Thursday, June 28, 2012

Dome home on pensacola beach florida

The Dome Homein Pensacola Beach, Florida, constructed to withstand hurricane force winds, has proved its worth! While most of the homes around it were destroyed or heavily damaged, the Dome Home was basically unharmed.

Friday, June 22, 2012

The ‘Waldspirale’ (Forest Spiral) in Darmstadt, Germany

The ‘Waldspirale’ (Forest Spiral) in Darmstadt, Germany was the final architectural masterpiece designed by Austrian artist Friedensreich Hundertwasser before he passed away. It’s an apartment complex with 105 units, an interior courtyard with stream, a restaurant and a cocktail bar near the top of the tower. The roof is planted with grass and shrubs.

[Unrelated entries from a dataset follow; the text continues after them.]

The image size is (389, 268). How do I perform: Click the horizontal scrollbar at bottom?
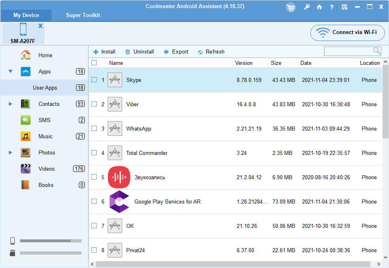pyautogui.click(x=236, y=264)
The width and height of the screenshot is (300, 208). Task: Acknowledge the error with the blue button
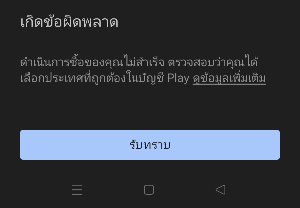click(x=150, y=145)
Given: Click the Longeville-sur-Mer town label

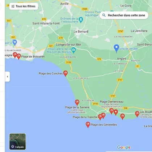Looking at the screenshot, I should 69,45.
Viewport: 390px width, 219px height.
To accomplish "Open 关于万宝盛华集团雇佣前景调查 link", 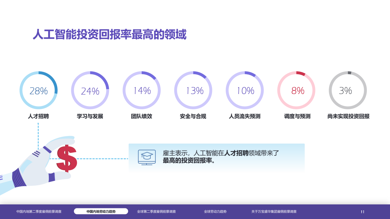I will (274, 211).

Incredible house made with snow

It’s quite the man cave. Jimmy Grey says he’s been out of work for almost a year and needed a project to stay busy. So with the heavy snowfall this winter, the 25-year-old laborer got to work on an extreme igloo in his family’s yard in Aquilla (ah-KWIL’-uh), about 30 miles east of Cleveland. His four-room creation has 6-foot ceilings and an entertainment room. He powers the TV with an extension cord plugged into an outlet in the garage. He also ran wires for cable television with surround-sound stereo. Grey says candles help add ambiance for nighttime get-togethers with friends, and the freezing temperatures mean that the beer never goes warm.




Sunday, June 17, 2012

The Most Amazing Rock House

This home gives the phrase “have you been living under a rock?” a whole new meaning. The house, built into a gigantic boulder, sits near the coast of Portugal. Search homes for sale and for rent in New York.




Dream Home : The Luxury Casa Son Vida 1

This 8,500-square-foot, crazy home in Mallorca, Spain is actually a renovation of a 1960s Mediterranean villa – though you’d never know it from its uber-modern facade. “Casa Son Vida 1 aims to redefine the notion of the luxury villa by moving most of the paradigms of luxury towards a more contemporary and forward-looking expression of architecture and technology. The project pushes the envelope in every direction and every sense; it is highly sustainable, basically off-the-grid, gives an unheard of sense of space and place, explores new construction technologies, and enters into a critical dialogue with the decorated box buildings in its vicinity. Casa Son Vida 1 is unavoidably exuberant and unabashedly outrageous,” the architects say.




Toilet Shaped House in South Korea

Oh poo! This toilet-shaped house – named Haewoojae, which means “a place of sanctuary where one can solve one’s worries” – was designed by the chairman of the organizing committee of the Inaugural General Assembly of the World Toilet Association, who hopes that it will bring attention to the world’s sanitation problems, according to Freshome.com. It is located in Suweon, which is south of Seoul, Korea.




Sunday, June 10, 2012

Wisconsin’s Futuro house

The blog Hooked on Houses recently dug up photos of Wisconsin’s Futuro house, known as the “UFO house” because it’s, well, shaped like a spaceship. The good news: looks like you can rent it for a summer vacation.



The AURA Residence on the island of Cyprus

The AURA Residence on the island of Cyprus is a “very modern and futuristic-looking villa” that is being entered into the World Architecture Awards. “The philosophy behind the (exterior) design of The AURA Residence was based on the Great Wave off Kanagawa, a famous woodblock printing by the Japanese artist Hokusai.





Thursday, June 7, 2012

Most Awe-Inspiring American Monuments

1. Golden Gate Bridge, San Francisco, CA
Once the world’s longest suspension bridge, the 1.7-mile Golden Gate has since been surpassed in size-but not in beauty. Hundreds of people walk the span from San Francisco to Sausalito each day, so you’ll want to plan wisely. Bypass the two-hour meters at the overcrowded main lot off S.F.’s Merchant Road in favor of ample free parking at Crissy Field Center (crissyfield.org). There, fair-trade coffee awaits at the Warming Hut CafĂ© & Bookstore, a whitewashed shed near the shore that’s the perfect place to fuel up for the gentle, half-mile Bay Trail to the bridge. The Golden Gate’s best-kept secret: Although it’s closed to pedestrians after sunset, gates are opened for star-gazing cyclists. We wouldn’t dare rank nation’s natural assets—who could choose between Yosemite and Yellowstone? But the man-made attractions? You bet. Behold, our picks for the country’s most epic buildings, monuments, and engineering feats, with advice for navigating them smarter, better, and with fewer crowds.